→ Text provided:
==*==
Freeman v. National Broadcasting Co., Inc.

Decision Date20 August 1993
Docket NumberNo. 85 Civ. 3302 (LBS) (KAR).,85 Civ. 3302 (LBS) (KAR).
PartiesJacob FREEMAN, et al., Plaintiffs, v. NATIONAL BROADCASTING COMPANY, INC., Defendant.
CourtU.S. District Court — Southern District of New York

COPYRIGHT MATERIAL OMITTED

Jacob Freeman, plaintiff pro se.

Bernard Brown, plaintiff pro se.

Robert Garner, plaintiff pro se.

Davis, Markel & Edwards by Jay E. Gerber, Dennis H. Tracey, Gretchen Hoag, New York City, Morgan, Lewis & Bockius by Mark S. Dichter, Michael L. Banks, Philadelphia, PA, National Broadcasting Co., Inc. by Patricia Langer, Katherine Raymond, New York City, for defendant.

OPINION AND ORDER

ROBERTS, United States Magistrate Judge:

This action was commenced in 1985 by 149 employees of the news division of defendant National Broadcasting Company ("NBC"), who contend that NBC has improperly calculated the compensation they are entitled to receive pursuant to the overtime provision of the Fair Labor Standards Act of 1938 ("FLSA"), 29 U.S.C. § 207.1 The overtime provision provides that:

no employer shall employ any of his employees * * * for a workweek longer than forty hours unless such employee receives compensation for his employment in excess of the hours above specified at a rate not less than one and one-half times the regular rate at which he is employed.

29 U.S.C.A. § 207(a)(1) (West 1965 & Supp. 1992). The statute further provides that the "regular rate" includes "all remuneration for employment paid to, or on behalf of, the employee." 29 U.S.C.A. § 207(e).

Plaintiffs are members of the National Association of Broadcast Employees and Technicians, AFL-CIO ("NABET"). They work under collective bargaining agreements that establish their base pay and provide for the payment of various "fees" when they perform specific job functions on a given day. The agreements also provide for overtime payments when plaintiffs work more than forty hours in a week, at one and one-half times the plaintiffs' usual hourly compensation.

NBC calculates plaintiffs' overtime based on the hourly equivalent of their base pay alone. Plaintiffs contend that they are covered by the FLSA and that their "fees" should therefore be included in the base wage for purposes of calculating their overtime. NBC asserts that under § 13(a)(1) of the FLSA, 29 U.S.C. § 213(a)(1), plaintiffs are exempt as administrative and/or professional employees and, thus, not entitled to overtime.2

NBC does not dispute that under the FLSA plaintiffs' "fees" are part of their "regular rate" of compensation. See 29 U.S.C.A. § 207(e)(1)-(7). Thus, if plaintiffs are covered by the FLSA's overtime provision, they are entitled to overtime calculated on the basis of one and one-half times the hourly equivalent of their "base pay" plus their "fees."
==*==
→ Dataset extract:
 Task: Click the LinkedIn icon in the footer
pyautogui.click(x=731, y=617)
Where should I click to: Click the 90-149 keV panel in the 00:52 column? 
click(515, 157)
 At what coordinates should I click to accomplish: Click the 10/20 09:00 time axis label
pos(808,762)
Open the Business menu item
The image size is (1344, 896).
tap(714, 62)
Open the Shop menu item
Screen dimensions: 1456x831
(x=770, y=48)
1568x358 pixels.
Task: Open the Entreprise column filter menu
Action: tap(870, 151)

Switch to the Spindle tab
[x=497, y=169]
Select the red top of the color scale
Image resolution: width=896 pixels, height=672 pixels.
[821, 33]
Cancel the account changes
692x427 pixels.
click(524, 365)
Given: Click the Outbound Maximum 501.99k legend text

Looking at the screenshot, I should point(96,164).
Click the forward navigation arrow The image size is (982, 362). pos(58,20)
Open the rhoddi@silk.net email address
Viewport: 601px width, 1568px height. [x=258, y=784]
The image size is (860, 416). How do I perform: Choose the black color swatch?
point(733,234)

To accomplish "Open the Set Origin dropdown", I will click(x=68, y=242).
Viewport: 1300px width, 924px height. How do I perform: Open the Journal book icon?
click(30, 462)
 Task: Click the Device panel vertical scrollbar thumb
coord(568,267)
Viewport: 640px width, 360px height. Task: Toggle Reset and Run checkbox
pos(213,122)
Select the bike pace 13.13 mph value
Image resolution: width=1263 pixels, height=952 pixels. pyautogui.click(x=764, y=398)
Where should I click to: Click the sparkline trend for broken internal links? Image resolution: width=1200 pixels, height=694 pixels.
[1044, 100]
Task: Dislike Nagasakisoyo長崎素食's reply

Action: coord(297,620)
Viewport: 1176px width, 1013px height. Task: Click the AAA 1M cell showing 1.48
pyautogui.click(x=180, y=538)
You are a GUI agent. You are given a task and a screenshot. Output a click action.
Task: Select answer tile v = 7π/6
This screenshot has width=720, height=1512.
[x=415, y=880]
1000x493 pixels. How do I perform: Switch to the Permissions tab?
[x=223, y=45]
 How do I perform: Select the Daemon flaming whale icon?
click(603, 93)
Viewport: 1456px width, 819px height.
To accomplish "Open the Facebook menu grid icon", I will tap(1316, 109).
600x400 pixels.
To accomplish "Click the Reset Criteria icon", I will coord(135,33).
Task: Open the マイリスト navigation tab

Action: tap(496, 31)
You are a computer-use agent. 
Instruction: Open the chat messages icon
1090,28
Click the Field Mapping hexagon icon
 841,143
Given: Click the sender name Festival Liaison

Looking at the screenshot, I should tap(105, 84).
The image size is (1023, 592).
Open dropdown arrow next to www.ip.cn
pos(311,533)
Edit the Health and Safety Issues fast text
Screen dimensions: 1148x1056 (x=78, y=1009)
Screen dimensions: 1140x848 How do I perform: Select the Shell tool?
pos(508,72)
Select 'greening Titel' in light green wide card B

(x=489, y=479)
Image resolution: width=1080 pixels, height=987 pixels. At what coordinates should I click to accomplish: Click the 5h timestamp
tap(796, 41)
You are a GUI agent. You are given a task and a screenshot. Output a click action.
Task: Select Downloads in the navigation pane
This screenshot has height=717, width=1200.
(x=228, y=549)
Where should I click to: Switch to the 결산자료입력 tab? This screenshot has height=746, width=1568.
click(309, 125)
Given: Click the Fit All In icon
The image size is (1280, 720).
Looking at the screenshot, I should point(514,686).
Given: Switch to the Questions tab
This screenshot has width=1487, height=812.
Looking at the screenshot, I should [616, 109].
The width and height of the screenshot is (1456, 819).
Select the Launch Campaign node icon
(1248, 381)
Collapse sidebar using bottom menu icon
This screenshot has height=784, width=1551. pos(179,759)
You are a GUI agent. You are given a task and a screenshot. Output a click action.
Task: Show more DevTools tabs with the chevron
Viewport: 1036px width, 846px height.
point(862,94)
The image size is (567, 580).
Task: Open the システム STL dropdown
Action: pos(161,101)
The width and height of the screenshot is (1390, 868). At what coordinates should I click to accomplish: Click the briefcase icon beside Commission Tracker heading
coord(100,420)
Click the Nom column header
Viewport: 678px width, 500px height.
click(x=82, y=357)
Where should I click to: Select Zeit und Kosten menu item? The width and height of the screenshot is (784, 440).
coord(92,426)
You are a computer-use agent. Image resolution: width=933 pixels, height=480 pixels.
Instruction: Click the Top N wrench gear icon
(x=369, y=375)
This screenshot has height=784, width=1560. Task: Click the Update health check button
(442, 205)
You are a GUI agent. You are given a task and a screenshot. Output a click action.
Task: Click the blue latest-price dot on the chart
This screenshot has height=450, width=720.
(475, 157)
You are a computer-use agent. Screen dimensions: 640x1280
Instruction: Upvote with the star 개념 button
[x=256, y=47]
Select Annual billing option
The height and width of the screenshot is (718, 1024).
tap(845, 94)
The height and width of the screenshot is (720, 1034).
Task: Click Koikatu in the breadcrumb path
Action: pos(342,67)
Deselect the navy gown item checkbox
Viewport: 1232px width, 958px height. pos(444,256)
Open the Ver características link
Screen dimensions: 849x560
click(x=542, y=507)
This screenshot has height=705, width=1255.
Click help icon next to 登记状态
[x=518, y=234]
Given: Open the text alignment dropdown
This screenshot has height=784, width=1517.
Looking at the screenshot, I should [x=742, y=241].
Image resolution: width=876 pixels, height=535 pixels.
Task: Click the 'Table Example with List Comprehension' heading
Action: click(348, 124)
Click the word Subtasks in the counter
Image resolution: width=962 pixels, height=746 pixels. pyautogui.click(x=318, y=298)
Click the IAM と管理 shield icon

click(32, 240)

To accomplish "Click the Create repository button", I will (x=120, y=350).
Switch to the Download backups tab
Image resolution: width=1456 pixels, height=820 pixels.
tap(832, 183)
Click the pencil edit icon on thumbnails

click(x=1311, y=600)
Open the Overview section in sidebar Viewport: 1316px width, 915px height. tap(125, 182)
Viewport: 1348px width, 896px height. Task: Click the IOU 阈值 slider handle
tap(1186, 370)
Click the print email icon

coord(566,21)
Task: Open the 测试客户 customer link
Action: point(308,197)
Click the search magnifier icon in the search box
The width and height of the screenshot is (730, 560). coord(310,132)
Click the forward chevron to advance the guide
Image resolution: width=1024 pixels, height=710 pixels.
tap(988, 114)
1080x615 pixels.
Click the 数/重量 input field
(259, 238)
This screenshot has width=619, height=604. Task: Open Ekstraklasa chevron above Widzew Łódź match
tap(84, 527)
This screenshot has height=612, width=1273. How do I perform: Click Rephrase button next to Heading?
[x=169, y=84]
==*==
→ The tasks:
A - Answer these questions using the court opinion:
(i) In what year was the action commenced?
(ii) Which union are the plaintiffs members of?
(iii) What does NBC use as the basis for calculating the plaintiffs' overtime?
B - Name every plaintiff the court opinion lists as appearing pro se.
The data come from a separate source that has no connection to the court opinion.

→ Task responses:
A -
(i) 1985
(ii) The National Association of Broadcast Employees and Technicians, AFL-CIO (NABET)
(iii) The hourly equivalent of their base pay alone

B -
Jacob Freeman
Bernard Brown
Robert Garner